Duncan Parking Technologies v. IPS Group, Inc., Nos. 2018-1205, 2018-1360 (January 31, 2019) (precedential) (3-0); Patent Nos. 8,595,054, 7,854,310
- Inventorship requires only that a co-inventor make a contribution to the conception of the subject matter of the claim, not all of the limitations of the claim.
- The phrase “receivable within” implies a device is capable of being contained within and is not limited to being “completely within” or “entirely contained.”
Imperium IP Holdings v. Samsung Electronics Co., Ltd, Nos. 2017-2017, 2017-2133 (January 31, 2019) (non-precedential); Patent Nos. 6,271,884, 7,092,029, 6,836,290
- Jurors as the trier of fact are not at liberty to disregard arbitrarily the unequivocal, uncontradicted and unimpeached testimony of an expert witness where the testimony bears on technical questions beyond the competence of lay determination.
Prism Technologies LLC v.

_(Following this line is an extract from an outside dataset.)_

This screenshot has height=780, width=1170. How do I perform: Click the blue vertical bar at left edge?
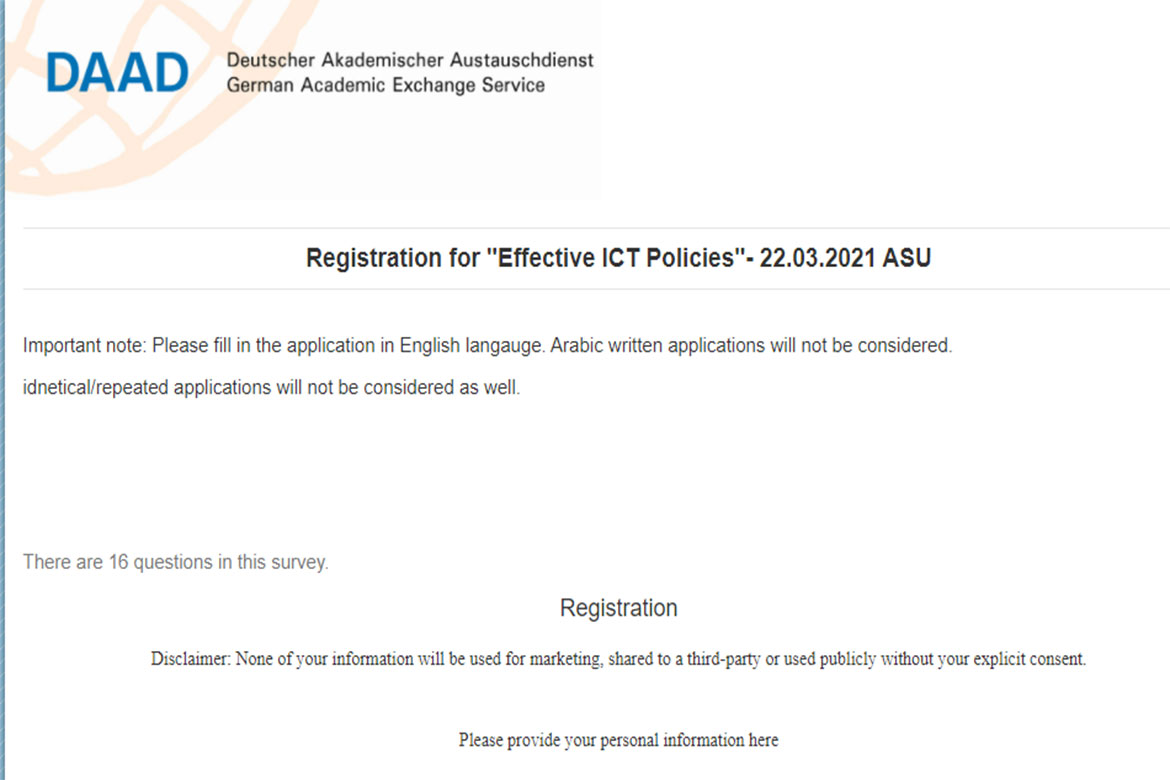(x=2, y=400)
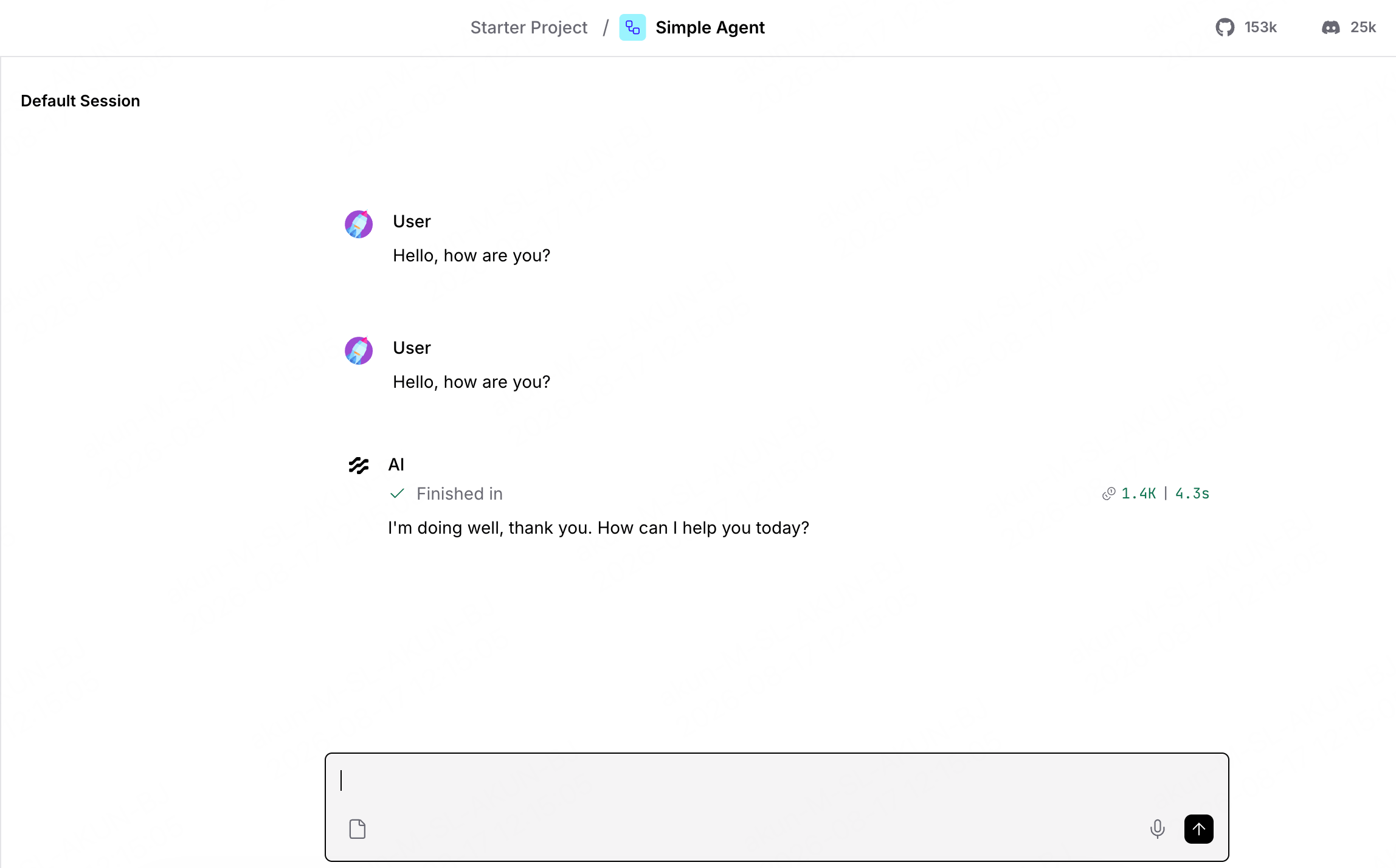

Sprint Spectrum L.P., No. 2018-1108 (February 1, 2019) (non-precedential); Patent Nos. 8,127,345, 8,387,155
- If a party never contests the scope of an appeal, the scope is determined as all of the claims addressed by the party asserting the appeal.
Mylan Pharmaceuticals Inc. v. Research Corporation Techs, Inc., Nos. 2017-2088, 2017-2089, 2017-2091_(February 1, 2019) (precedential) (3-0); Reissue Patent No. 38,551
- Parties joined as petitioners in an IPR proceeding have standing to be a party to an appeal.
- A party’s request for SAS relief can be waived if the party’s request is not prompt.